The generalized reciprocal distance matrix of graphs

TL;DR

This paper introduces a new matrix $RD_{\alpha}(G)$ that interpolates between the reciprocal distance matrix and the reciprocal distance signless Laplacian, analyzing its eigenvalues, properties, bounds, and extremal graphs.

Contribution

It defines the generalized reciprocal distance matrix $RD_{\alpha}(G)$, explores its spectral properties, and identifies extremal graphs for various graph invariants.

Findings

Eigenvalues of $RD_{\alpha}(G)$ for special graphs are characterized.

Bounds for the spectral radius of $RD_{\alpha}(G)$ are established.

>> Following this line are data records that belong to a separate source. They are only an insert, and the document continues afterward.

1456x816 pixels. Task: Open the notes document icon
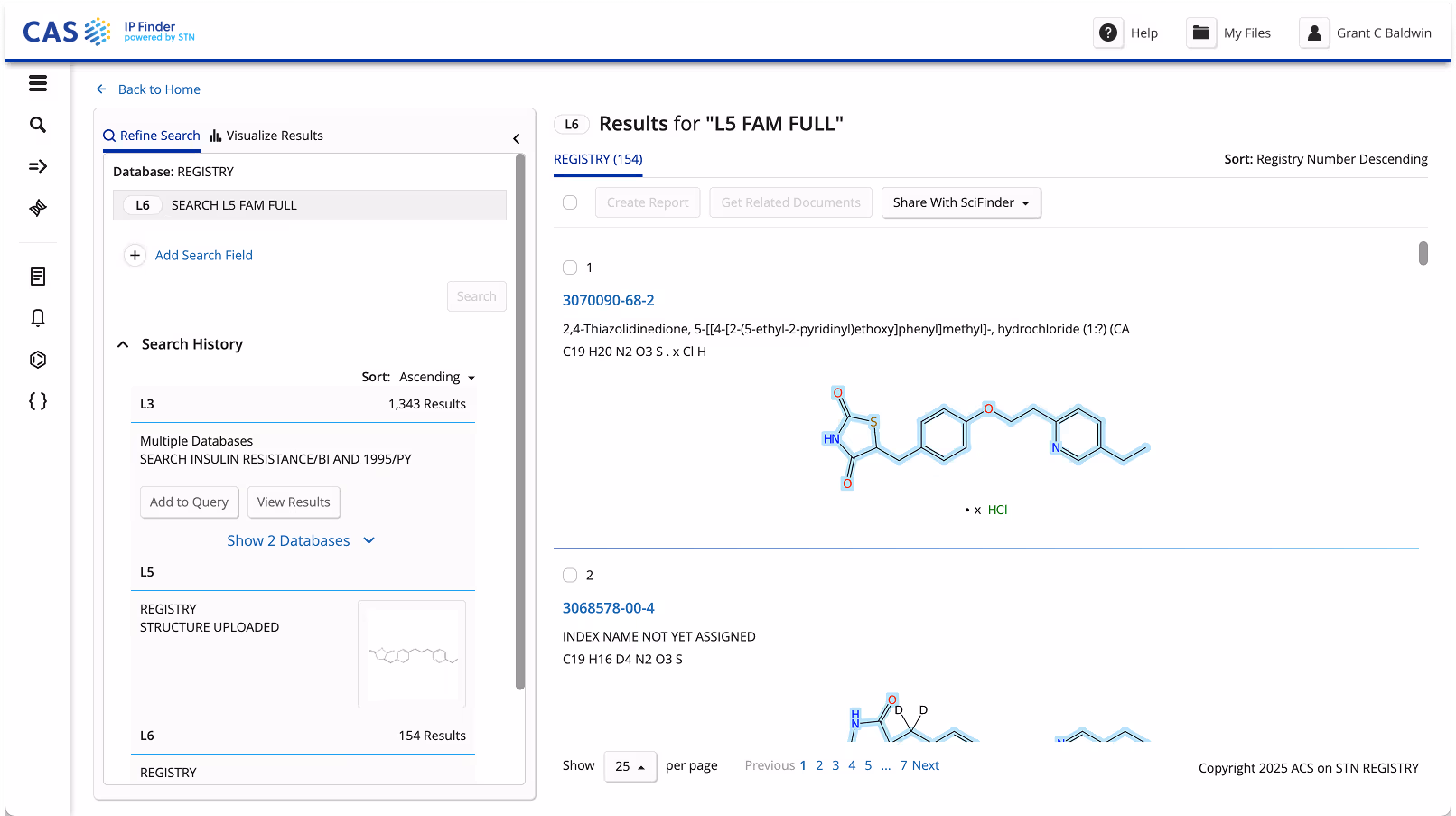(x=38, y=276)
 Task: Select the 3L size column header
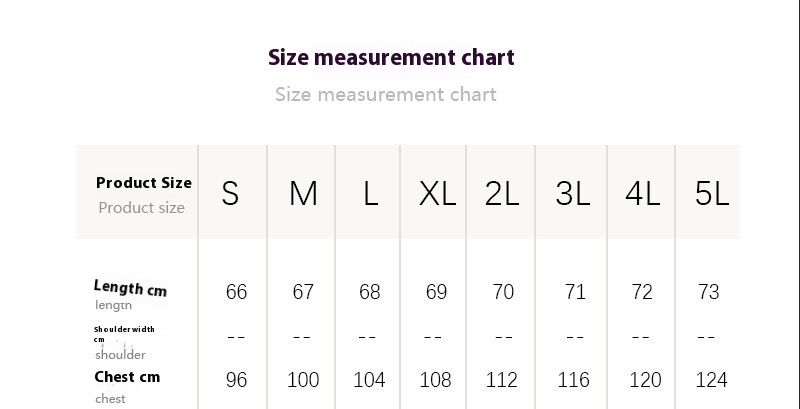click(572, 194)
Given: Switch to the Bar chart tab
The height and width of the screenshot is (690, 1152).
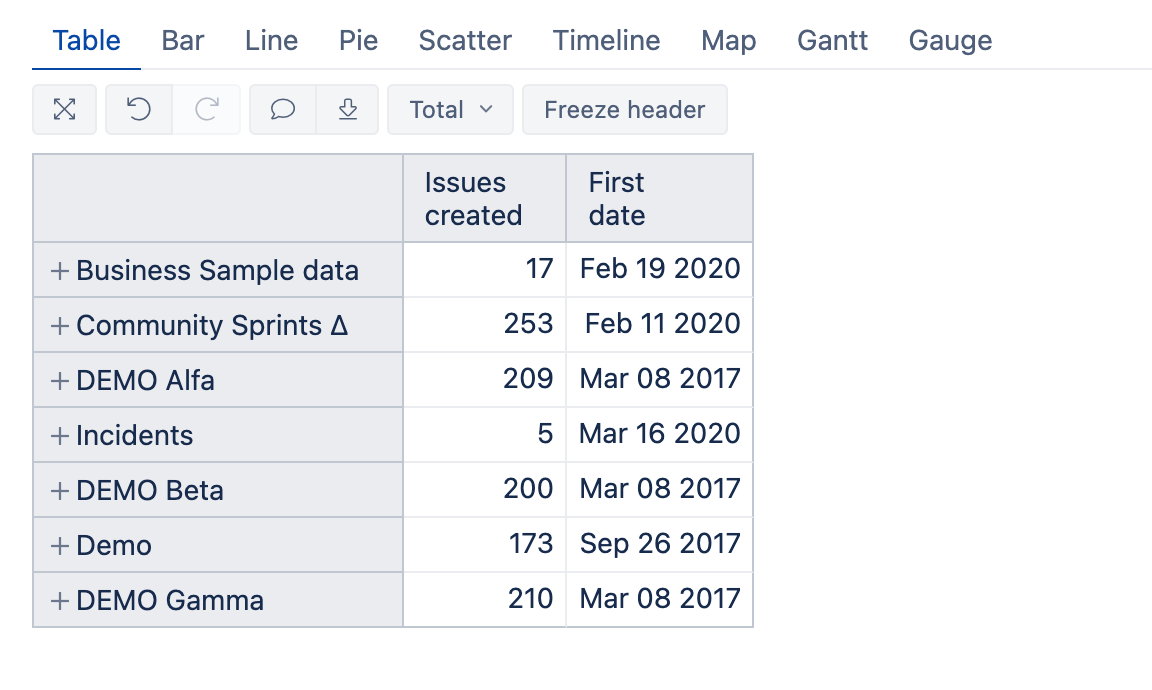Looking at the screenshot, I should [182, 40].
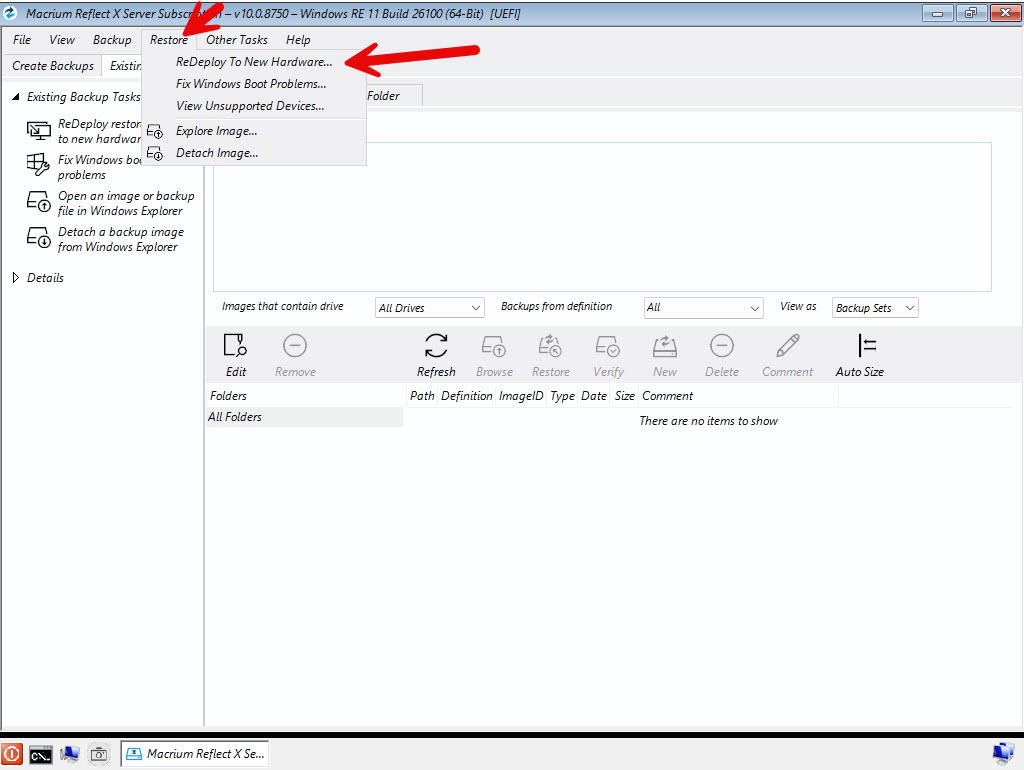Expand the Details section in the sidebar
Screen dimensions: 1024x770
[16, 278]
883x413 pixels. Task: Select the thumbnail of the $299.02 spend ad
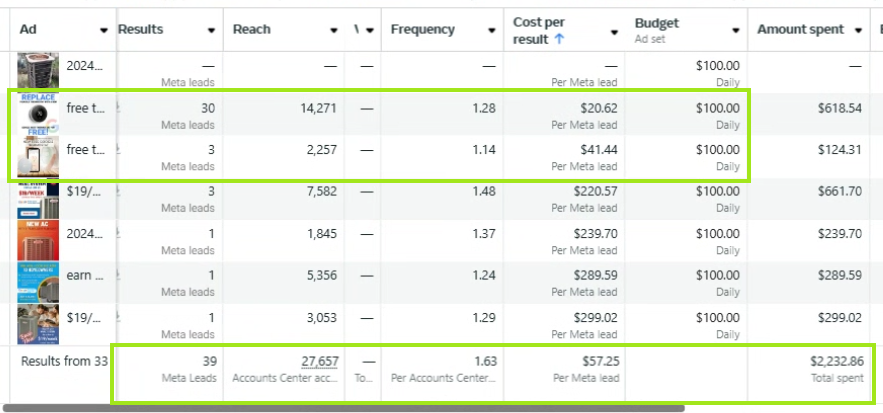point(38,324)
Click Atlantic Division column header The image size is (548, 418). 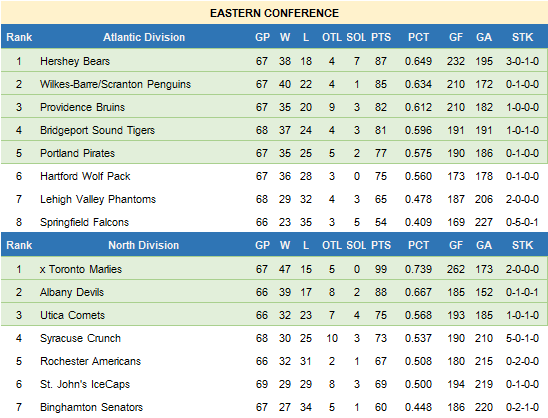coord(144,37)
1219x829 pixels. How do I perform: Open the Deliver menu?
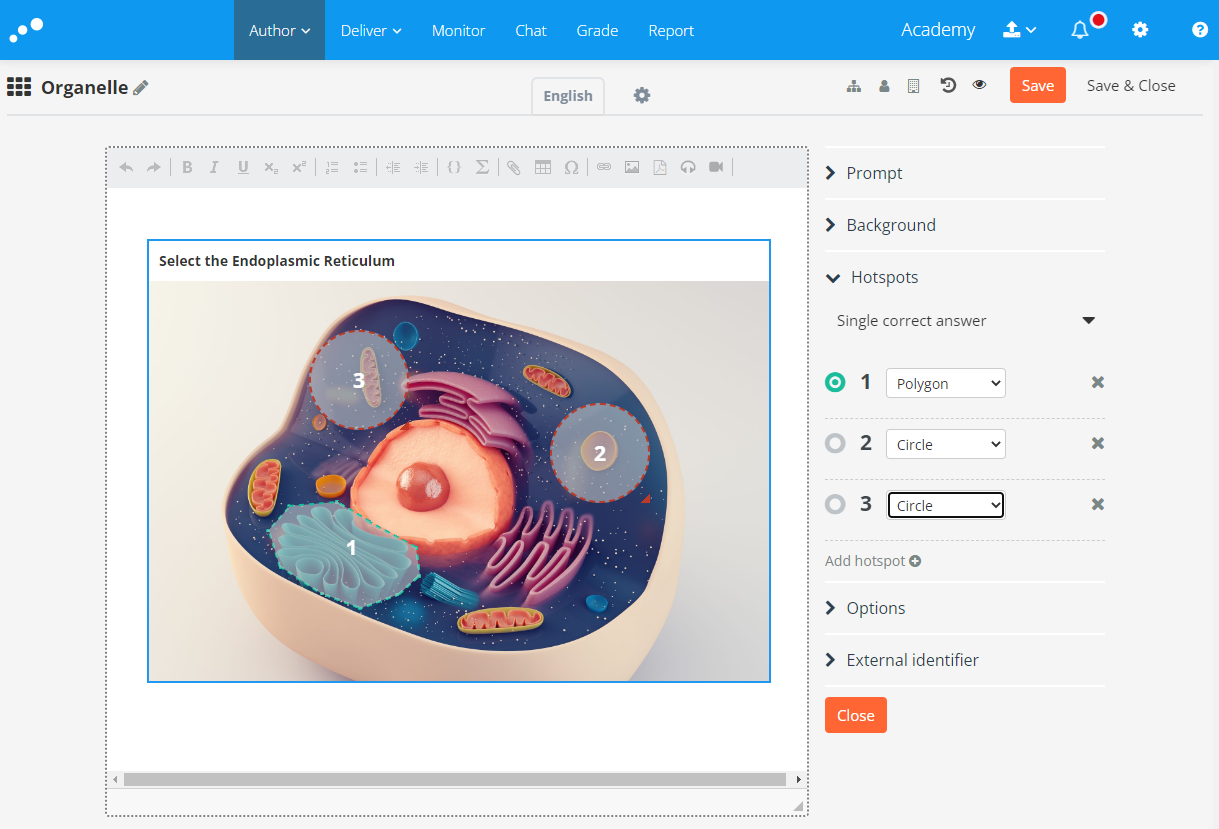tap(371, 31)

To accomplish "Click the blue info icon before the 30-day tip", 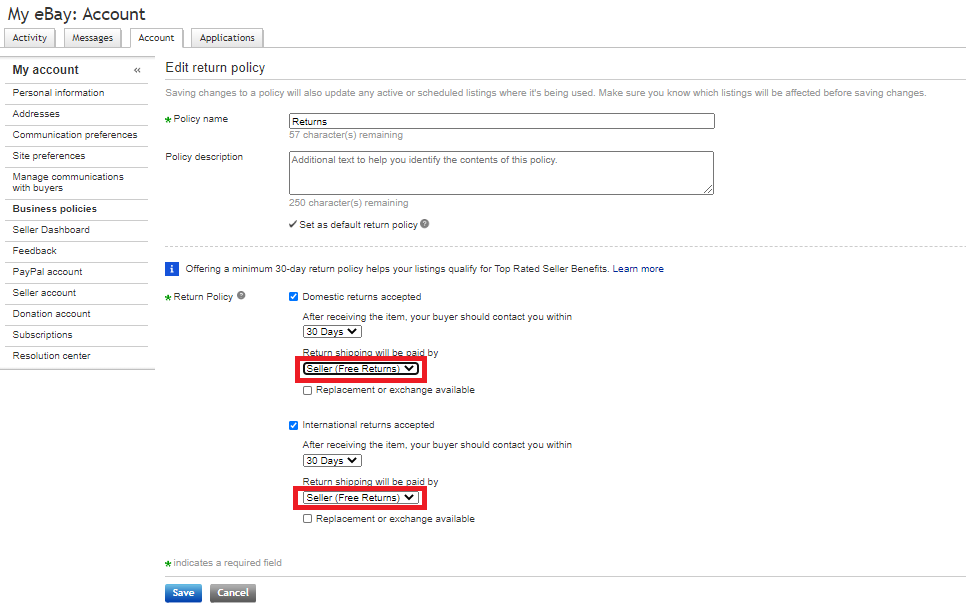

Extremal graphs with maximum spectral radius are identified for different graph parameters.

Abstract

Let $G$ be a simple undirected connected graph with the Harary matrix $RD(G)$, which is also called the reciprocal distance matrix of $G$. The reciprocal distance signless Laplacian matrix of $G$ is $RQ(G)=RT(G)+RD(G)$, where $RT(G)$ denotes the diagonal matrix of the vertex reciprocal transmissions of graph $G$. This paper intends to introduce a new matrix $RD_{\alpha}(G)=\alpha RT(G)+(1-\alpha)RD(G)$, $\alpha\in [0,1]$, to track the gradual change from $RD(G)$ to $RQ(G)$. First, we describe completely the eigenvalues of $RD_{\alpha}(G)$ of some special graphs. Then we obtain serval basic properties of $RD_{\alpha}(G)$ including inequalities that involve the spectral radii of the reciprocal distance matrix, reciprocal distance signless Laplacian matrix and $RD_{\alpha}$-matrix of $G$. We also provide some lower and upper bounds of the spectral radius of $RD_{\alpha}$-matrix. Finally, we depict the extremal graphs with maximal spectral radius of the $RD_{\alpha}$-matrix among all connected graphs of fixed order and precise vertex connectivity, edge connectivity, chromatic number and independence number, respectively.